> [EXTRACT TO READ]:
The remainder of this paper is concisely summarized as follows. The related literature is discussed in Section 2. The study materials and methods are presented in Section 3. Section 4 converses the results of the study, and the paper is succinctly concluded in Section 5.

2. Related Literature

Developing cross-language speech emotion recognition systems has been a hot research agenda in the field of human–machine interaction over the past few years. Researchers in the speech recognition area have proposed different methods, including feature normalization [34] and decision fusion [35] to improve the performance of speech emotion recognition systems. However, many of the research studies done in speech emotion recognition have been mainly focused on single-language speech recognition systems. Relatively very few studies have been done in cross-language speech emotion recognition systems that can be useful in a language immersion environment with the goal of constructing an intelligent machine that can understand and speak multiple human languages.
The authors in [36] used a methodology based on the Geneva minimalistic acoustic parameter set (eGeMAPS), deep belief network (DBN)-based transfer learning, and leave-one-out (LOO) to improve the performance of a speech recognition system for the case of a cross-language application. They trained their model using the LOO technique with interactive emotional dyadic motion capture (IEMOCAP), EMO-DB, Italian emotional speech database (EMOVO), and SAVEE. They used the Friedrich Alexander Universität artificial intelligence bot (FAU-Aibo) emotion corpus to test their model that achieved an overall accuracy of 80% [22]. Latif et al. [25] used the EMOVO, Urdu speech dataset, SAVEE, and EMO-DB corpora of utterances spoken in Italian, Urdu, English, and German languages, respectively to develop a cross-language speech emotion recognition model. They used eGeMAPS with support vector machine (SVM) to classify the resulting emotions into positive and negative valences according to the emotion mapping shown in Table 1. Their cross-language valence speech classification model achieved an overall accuracy of 70.98%.

> [THE TASK]:
In the excerpt on cross-language speech emotion recognition, what overall accuracy did the valence classification model of Latif et al. achieve?

> [DATA SECTION]:

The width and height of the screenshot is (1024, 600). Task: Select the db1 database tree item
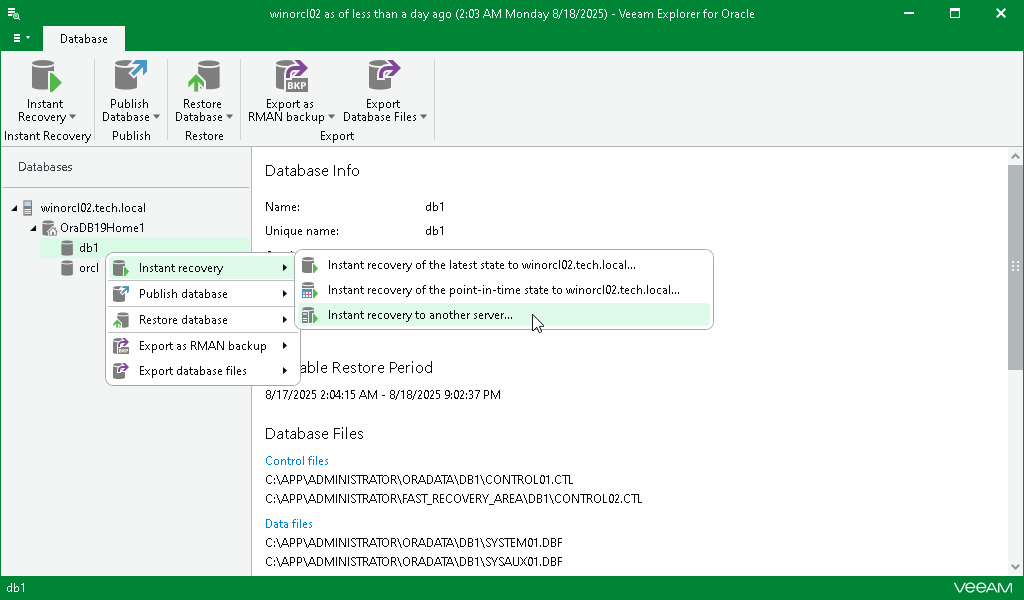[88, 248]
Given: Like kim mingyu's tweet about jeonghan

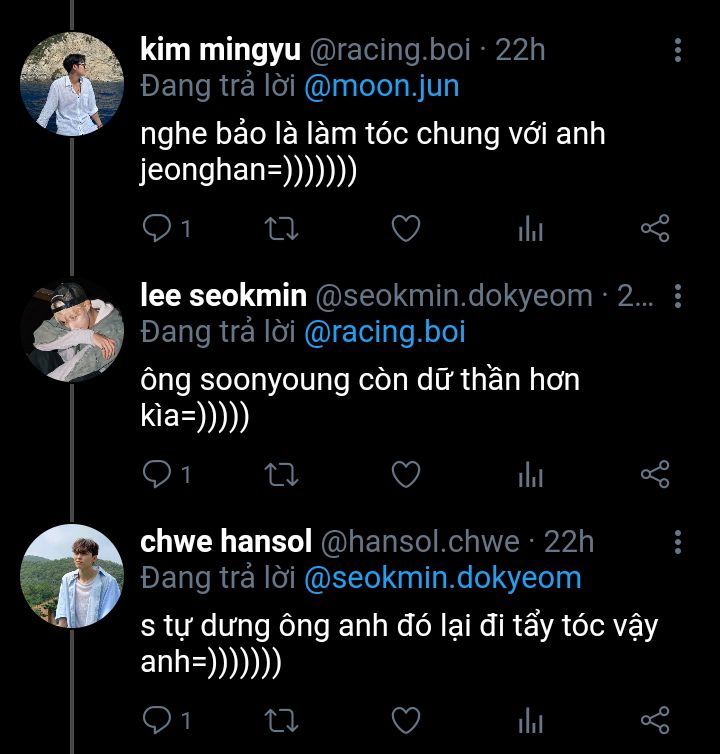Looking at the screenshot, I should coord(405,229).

> [CORRECT OUTPUT]:
70.98%